- **TASK ITEM**: Each entry is to be printed again word for word.

- **INFORMATION SUPPLIED**:
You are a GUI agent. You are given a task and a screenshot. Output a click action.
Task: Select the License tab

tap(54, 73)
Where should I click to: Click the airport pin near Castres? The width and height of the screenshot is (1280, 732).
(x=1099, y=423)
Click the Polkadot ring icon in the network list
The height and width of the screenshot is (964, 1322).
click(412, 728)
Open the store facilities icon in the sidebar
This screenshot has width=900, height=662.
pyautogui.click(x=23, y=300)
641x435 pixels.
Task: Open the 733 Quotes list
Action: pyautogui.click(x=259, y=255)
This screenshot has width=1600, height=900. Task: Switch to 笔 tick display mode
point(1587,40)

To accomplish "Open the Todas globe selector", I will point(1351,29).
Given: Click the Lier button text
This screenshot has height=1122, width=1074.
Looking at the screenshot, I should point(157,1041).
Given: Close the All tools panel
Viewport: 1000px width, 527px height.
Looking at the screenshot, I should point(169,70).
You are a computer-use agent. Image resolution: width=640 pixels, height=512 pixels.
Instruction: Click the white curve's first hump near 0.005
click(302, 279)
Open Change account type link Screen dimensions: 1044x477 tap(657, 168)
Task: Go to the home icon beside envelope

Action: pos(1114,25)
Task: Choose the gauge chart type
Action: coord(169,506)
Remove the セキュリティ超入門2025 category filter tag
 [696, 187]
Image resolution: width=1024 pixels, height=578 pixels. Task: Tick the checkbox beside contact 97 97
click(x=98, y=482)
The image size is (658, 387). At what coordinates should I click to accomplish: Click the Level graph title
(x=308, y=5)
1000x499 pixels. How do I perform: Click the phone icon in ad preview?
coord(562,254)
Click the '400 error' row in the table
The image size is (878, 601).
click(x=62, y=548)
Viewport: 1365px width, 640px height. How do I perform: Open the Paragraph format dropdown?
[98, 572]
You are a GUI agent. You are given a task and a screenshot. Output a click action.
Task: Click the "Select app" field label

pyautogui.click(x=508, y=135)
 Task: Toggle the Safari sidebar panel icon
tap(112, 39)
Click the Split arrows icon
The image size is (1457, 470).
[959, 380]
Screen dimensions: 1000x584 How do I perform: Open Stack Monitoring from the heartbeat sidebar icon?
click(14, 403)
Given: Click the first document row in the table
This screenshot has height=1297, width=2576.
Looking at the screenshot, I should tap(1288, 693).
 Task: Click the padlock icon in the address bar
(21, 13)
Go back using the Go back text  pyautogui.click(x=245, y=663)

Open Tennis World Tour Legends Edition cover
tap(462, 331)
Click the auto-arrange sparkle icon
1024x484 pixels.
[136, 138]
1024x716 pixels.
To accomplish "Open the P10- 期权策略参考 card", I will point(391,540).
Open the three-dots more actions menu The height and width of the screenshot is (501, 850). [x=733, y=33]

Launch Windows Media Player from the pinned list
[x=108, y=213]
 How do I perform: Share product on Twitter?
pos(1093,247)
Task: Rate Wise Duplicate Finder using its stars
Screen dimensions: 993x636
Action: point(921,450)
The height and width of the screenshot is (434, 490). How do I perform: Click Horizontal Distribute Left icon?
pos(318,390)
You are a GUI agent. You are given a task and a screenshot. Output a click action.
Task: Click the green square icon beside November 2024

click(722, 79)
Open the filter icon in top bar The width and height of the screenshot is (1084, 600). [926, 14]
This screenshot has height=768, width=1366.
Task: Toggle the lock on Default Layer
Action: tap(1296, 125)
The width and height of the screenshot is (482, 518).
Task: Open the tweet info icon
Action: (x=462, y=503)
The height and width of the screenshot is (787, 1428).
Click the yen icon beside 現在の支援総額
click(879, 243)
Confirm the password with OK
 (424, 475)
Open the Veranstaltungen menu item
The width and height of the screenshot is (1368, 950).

- **PROBLEM SOLUTION**:
You are a GUI agent. You are given a task and a screenshot. Output a click action.
Task: Select the License tab

tap(54, 73)
Where should I click to: Click the airport pin near Castres? The width and height of the screenshot is (1280, 732).
(x=1099, y=423)
Click the Polkadot ring icon in the network list
The height and width of the screenshot is (964, 1322).
click(412, 728)
Open the store facilities icon in the sidebar
This screenshot has width=900, height=662.
pyautogui.click(x=23, y=300)
641x435 pixels.
Task: Open the 733 Quotes list
Action: pyautogui.click(x=259, y=255)
This screenshot has width=1600, height=900. Task: Switch to 笔 tick display mode
point(1587,40)

To accomplish "Open the Todas globe selector", I will point(1351,29).
Given: Click the Lier button text
This screenshot has height=1122, width=1074.
Looking at the screenshot, I should point(157,1041).
Given: Close the All tools panel
Viewport: 1000px width, 527px height.
Looking at the screenshot, I should point(169,70).
You are a computer-use agent. Image resolution: width=640 pixels, height=512 pixels.
Instruction: Click the white curve's first hump near 0.005
click(302, 279)
Open Change account type link Screen dimensions: 1044x477 tap(657, 168)
Task: Go to the home icon beside envelope

Action: pos(1114,25)
Task: Choose the gauge chart type
Action: coord(169,506)
Remove the セキュリティ超入門2025 category filter tag
 [696, 187]
Image resolution: width=1024 pixels, height=578 pixels. Task: Tick the checkbox beside contact 97 97
click(x=98, y=482)
The image size is (658, 387). At what coordinates should I click to accomplish: Click the Level graph title
(x=308, y=5)
1000x499 pixels. How do I perform: Click the phone icon in ad preview?
coord(562,254)
Click the '400 error' row in the table
The image size is (878, 601).
click(x=62, y=548)
Viewport: 1365px width, 640px height. How do I perform: Open the Paragraph format dropdown?
[98, 572]
You are a GUI agent. You are given a task and a screenshot. Output a click action.
Task: Click the "Select app" field label

pyautogui.click(x=508, y=135)
 Task: Toggle the Safari sidebar panel icon
tap(112, 39)
Click the Split arrows icon
The image size is (1457, 470).
[959, 380]
Screen dimensions: 1000x584 How do I perform: Open Stack Monitoring from the heartbeat sidebar icon?
click(14, 403)
Given: Click the first document row in the table
This screenshot has height=1297, width=2576.
Looking at the screenshot, I should tap(1288, 693).
 Task: Click the padlock icon in the address bar
(21, 13)
Go back using the Go back text  pyautogui.click(x=245, y=663)

Open Tennis World Tour Legends Edition cover
tap(462, 331)
Click the auto-arrange sparkle icon
1024x484 pixels.
[136, 138]
1024x716 pixels.
To accomplish "Open the P10- 期权策略参考 card", I will point(391,540).
Open the three-dots more actions menu The height and width of the screenshot is (501, 850). [x=733, y=33]

Launch Windows Media Player from the pinned list
[x=108, y=213]
 How do I perform: Share product on Twitter?
pos(1093,247)
Task: Rate Wise Duplicate Finder using its stars
Screen dimensions: 993x636
Action: point(921,450)
The height and width of the screenshot is (434, 490). How do I perform: Click Horizontal Distribute Left icon?
pos(318,390)
You are a GUI agent. You are given a task and a screenshot. Output a click action.
Task: Click the green square icon beside November 2024

click(722, 79)
Open the filter icon in top bar The width and height of the screenshot is (1084, 600). [926, 14]
This screenshot has height=768, width=1366.
Task: Toggle the lock on Default Layer
Action: tap(1296, 125)
The width and height of the screenshot is (482, 518).
Task: Open the tweet info icon
Action: (x=462, y=503)
The height and width of the screenshot is (787, 1428).
Click the yen icon beside 現在の支援総額
click(879, 243)
Confirm the password with OK
 (424, 475)
Open the Veranstaltungen menu item
The width and height of the screenshot is (1368, 950).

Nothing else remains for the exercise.